Victory or defeat is still far off, because this is just halftime.
Reaching this point, if you currently feel your life has hit the halfway mark or cannot find a way out of its slump, try reconsidering that this signals an alarm clock, notifying us that we have used up half of our time, while the remainder is vanishing by the day. In fact, this harbors tremendous power that could alter the course of one’s fate in unbelievable ways.
Researchers who have studied the midlife crisis have made an interesting observation: realizing we have expended much time and questioning whether it was worthwhile and how we should spend what little remains can induce a beneficial level of stress. For some this rekindles motivation, driving them to develop new strategies to accomplish their goals.

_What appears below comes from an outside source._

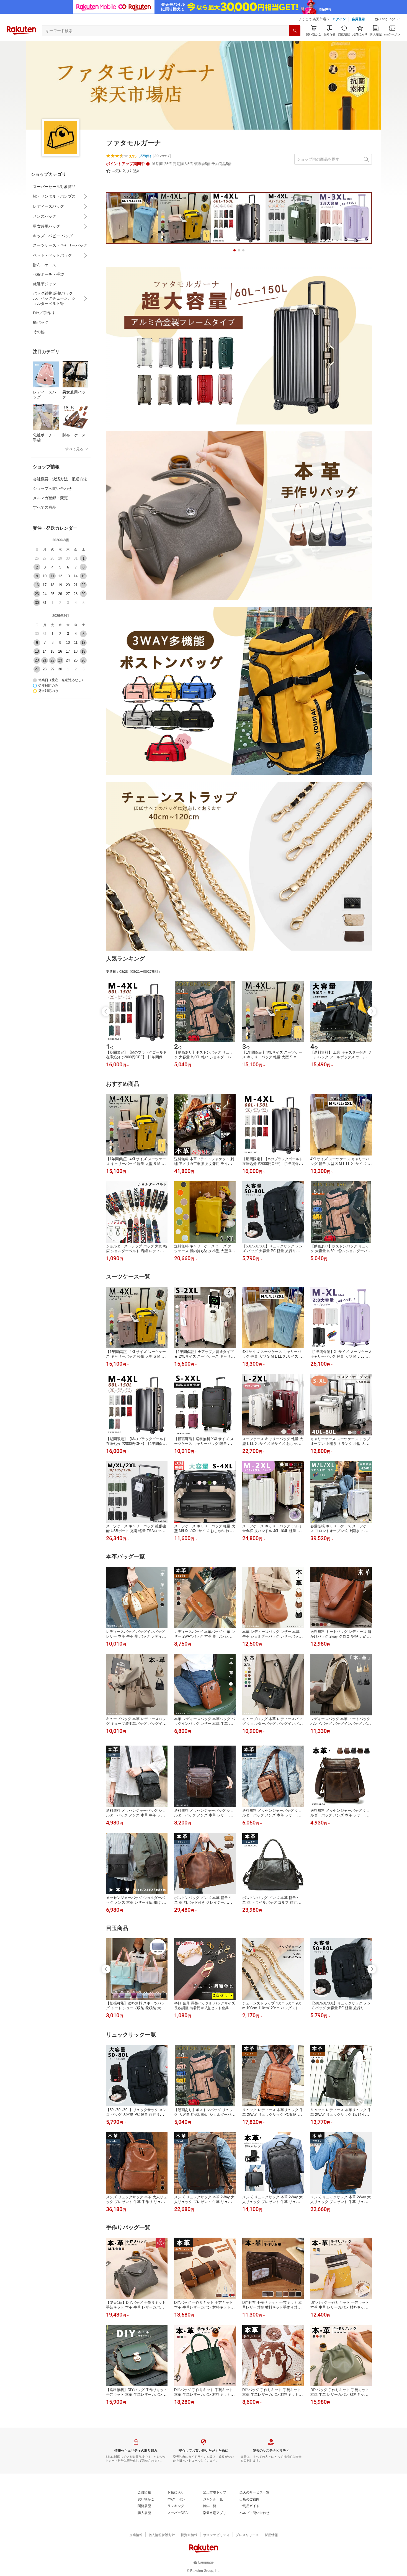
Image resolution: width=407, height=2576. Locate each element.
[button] (387, 19)
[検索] (294, 30)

To illustrate, envision your life in its midlife slump as halftime in a sports match whose final outcome is still uncertain. Generally the team leading at halftime has better odds of ultimately winning, but this is not always how it plays out. Sometimes trailing can mean having an advantage. To clarify, one study analyzed scoring over 18,000 halftimes across 15 years of basketball games by the National Basketball Association. Researchers discovered something noteworthy: a team down by just one point at halftime has a 58% chance of coming back to defeat the leaders.
In summary, once aware we are in the middle of life’s dip, we can transform this downward trajectory by considering ourselves players only slightly behind as the halftime break concludes. All that remains is mustering our physical and mental energy once more to compete in the second half, as victory ahead now seems within reachable distance.
Did You Know?
- One technique to stimulate the midlife midpoint and make it more active is intentionally leaving daily tasks half-finished but with a clear plan for the next steps. This can be explained by the Zeigarnik effect – the tendency for people to better remember unfinished tasks compared to those already completed. Purposefully ending each day with work still in progress can boost motivation to return and wrap it up the next day. It is said the legendary writer Ernest Hemingway also utilized this method to increase his literary output, often stopping his daily writing mid-sentence.